Llegó ensangrentado al Hospital Sótero del Río. Allá los especialistas, tras escuchar que era de La Pintana, creyeron que era un traficante. Le dijeron que no podían hacer mucho, que nunca iba a volver a caminar, que toda su vida debería usar una sonda para ir al baño y que no podría volver a tener relaciones sexuales, tampoco hijos.

De no ser por su madre, que juntó dinero durante meses organizando bingos y loterías, la historia de Diego hubiese terminado así. Con el dinero recolectado pudieron costear un tratamiento de rehabilitación en la Clínica Bicentenario, y después se abrió la opción de la Teletón, hasta que Diego cumplió los 25.
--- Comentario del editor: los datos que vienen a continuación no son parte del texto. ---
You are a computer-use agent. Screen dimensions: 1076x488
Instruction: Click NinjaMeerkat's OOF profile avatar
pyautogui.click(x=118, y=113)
Hoy, Saldías tiene 30 años, trabaja en la Oficina Municipal de Intermediación Laboral de La Pintana, donde analiza su historia y lo que significa vivir en la comuna.
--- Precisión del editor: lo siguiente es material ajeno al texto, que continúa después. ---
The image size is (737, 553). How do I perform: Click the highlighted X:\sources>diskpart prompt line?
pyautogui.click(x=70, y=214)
"Es triste vivir en un lugar que por hacer algo cotidiano como ir a comprar a una botillería puedas terminar como yo. Es duro e injusto. También es injusto que fuera de la comuna, muchas veces te discriminan por ser de La Pintana, o no te dan trabajos por decir que eres de acá. Lamentablemente, acá hay vecinos que son delincuentes y nos echan a todos al mismo saco", reflexiona.

El tratamiento le cambió la vida a José. Tras una intervención con células madre pudo dejar la sonda. También, hace un par de semanas, se enteró de que sería padre. "La alegría es inmensa, estoy más motivado que nunca", dice Diego, quien reconoce querer a la comuna, pero sentir temor de vivir en ella.
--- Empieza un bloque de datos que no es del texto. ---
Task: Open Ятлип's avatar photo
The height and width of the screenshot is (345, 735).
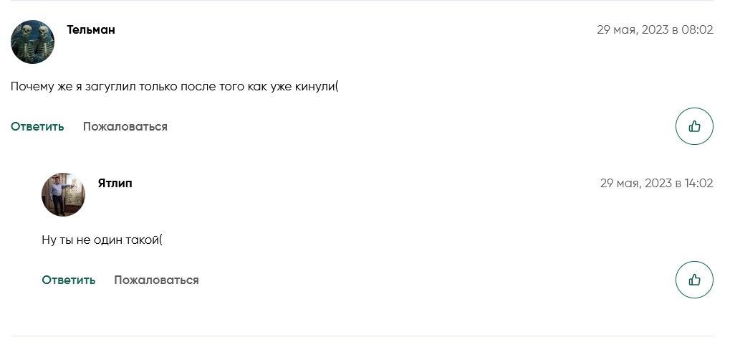Action: tap(63, 195)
"Acá, prefieres decir mejor no salgo a esta hora, porque algo puede pasar. Después de quedar en silla de ruedas me han asaltado tres veces. Me robaron una cadena, estaba esperando la micro, vienen dos tipos para quitármela, uno me agarra del cuello y otro me la corta. También me robaron el celular —relata—. Yo quiero a La Pintana, pero me da susto que a mi hijo le pase algo. Tengo un primo al que le entró una bala a su casa hace poco, cayó al lado de su almohada. Lo que le pasó a Baltazar pasa hace mucho rato en La Pintana y, lamentablemente, seguirá siendo así".

En el mismo barrio, en la casa de los abuelos de Baltazar, como un eco retumba la misma idea:

"Estamos pensando en vender aquí. No queremos estar más aquí", confiesa Manuel Villegas, su abuelo.

Esta reflexión tomó más fuerza la noche del martes, en su living, cuando Arturo, el pequeño de seis años, hermano mayor de Baltazar, los miró a ellos y a su madre a los ojos y les dijo: "No me quiero ir pa' la casa de mi mami. ¿Qué pasa si me voy pa' allá y me entra una bala aquí en la cabeza?".